Home HARRIET M. GILES v. C. EVERETT GILES & others.

204 Mass. 383

December 1, 2, 1909 - January 8, 1910

Middlesex County

Present: Knowlton, C. J., Morton, Loring, Sheldon, & Rugg, JJ.

Evidence, Competency, Presumptions and burden of proof, Declarations of deceased persons. Probate Court, Ordering verdict on issue framed for jury. Will, Execution, Revocation.

At the trial, on appeal from a decree of the Probate Court allowing a will, of the issue whether the will was duly executed, where attesting witnesses have identified their own signatures and the signature of the testator and have testified as to the accuracy of the statements in the attesting clause, the will properly may be admitted as evidence.

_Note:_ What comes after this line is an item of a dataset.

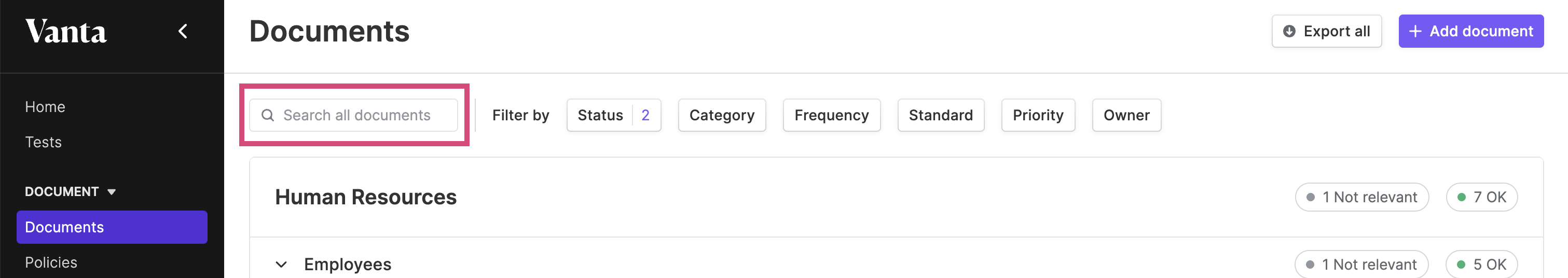Click the magnifier icon in the search box
The height and width of the screenshot is (278, 1568).
click(x=267, y=115)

At the trial, on appeal from a decree of the Probate Coart allowing a will, of the issue whether the will was duly executed, although the jury upon the evidence could not have been expected to reach any other conclusion than that the will was duly executed, a verdict should not be directed to that effect, because the burden of establishing that fact is upon the proponent, and the jury should be allowed to determine the issue.

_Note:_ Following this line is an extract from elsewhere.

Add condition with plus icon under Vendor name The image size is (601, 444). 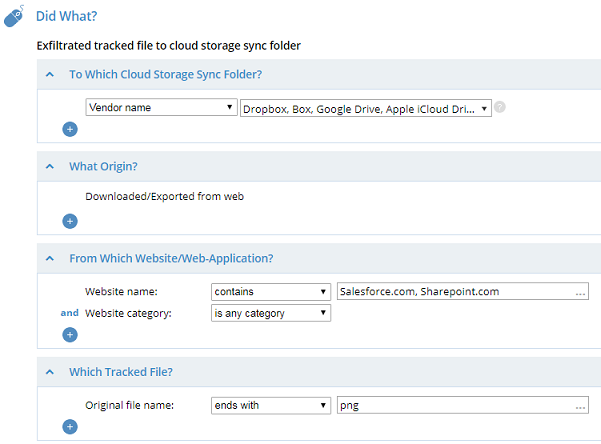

At the trial, on appeal from a decree of the Probate Court allowing a will, of the issue whether the will was revoked by a subsequent will duly executed, since the burden of proving that such subsequent instrument was duly executed and by its provisions revoked the instrument offered for probate is upon the appellant, if there is no evidence that would warrant a finding that such subsequent instrument was duly executed, it is proper to order a verdict that the will was not so revoked.

Testimony tending to show relations of a testator to the different members of his family such that he would not be likely to dispose of his property as he had done in a will offered for probate, testimony as to declarations of the testator, made after the execution of the will offered for probate, tending to show that he had disposed of his property differently from the disposition shown in the will, and testimony of a son of the testator that, many years before his father's death, he saw a sealed envelope, marked as containing his father's will, that he tore the envelope slightly in trying to open it, and that the envelope in which the will was produced by the proponent was not torn, does not constitute evidence from which a jury would be warranted in finding that, after the execution of the will offered for probate, another will, revoking the former one, was duly executed by the testator.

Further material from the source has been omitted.